• Task: A word-for-word copy is needed of the line containing "The width and" and every line after it through the end of the records below, leaving out all pictures.

*** Provided material ***

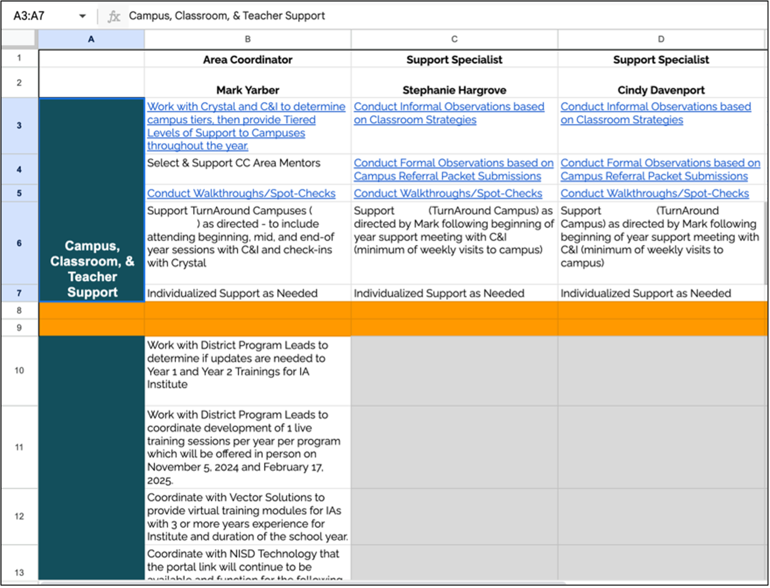
Task: Select column B header
Action: coord(248,39)
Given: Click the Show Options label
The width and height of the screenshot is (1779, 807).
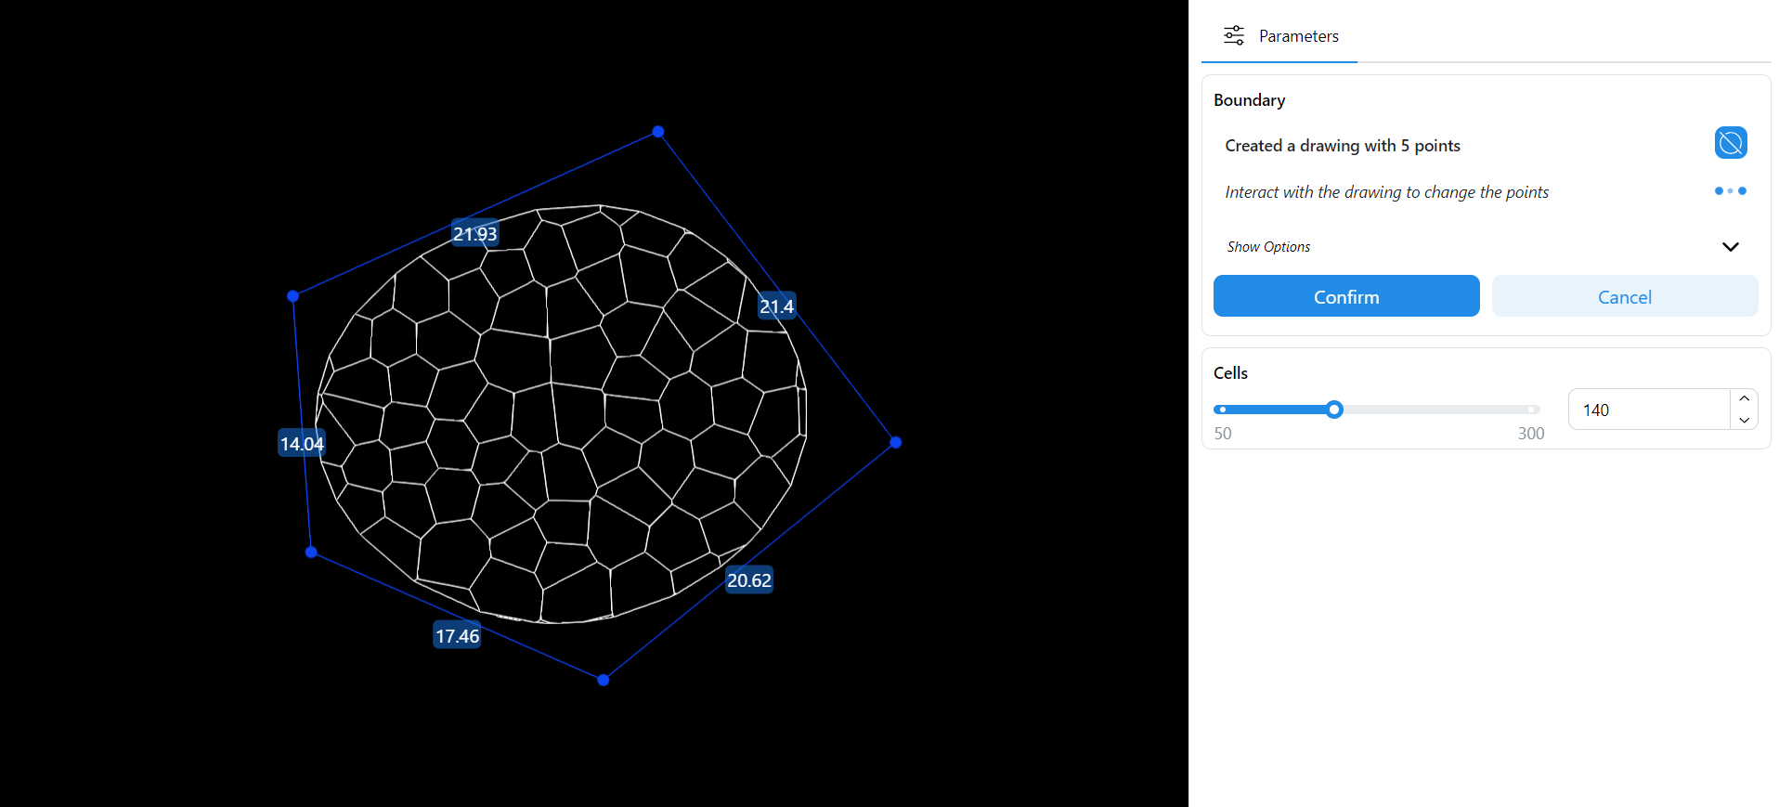Looking at the screenshot, I should [1268, 247].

*** End of Provided material ***

• Result of the exercise:
The width and height of the screenshot is (1779, 807).
Looking at the screenshot, I should [1268, 247].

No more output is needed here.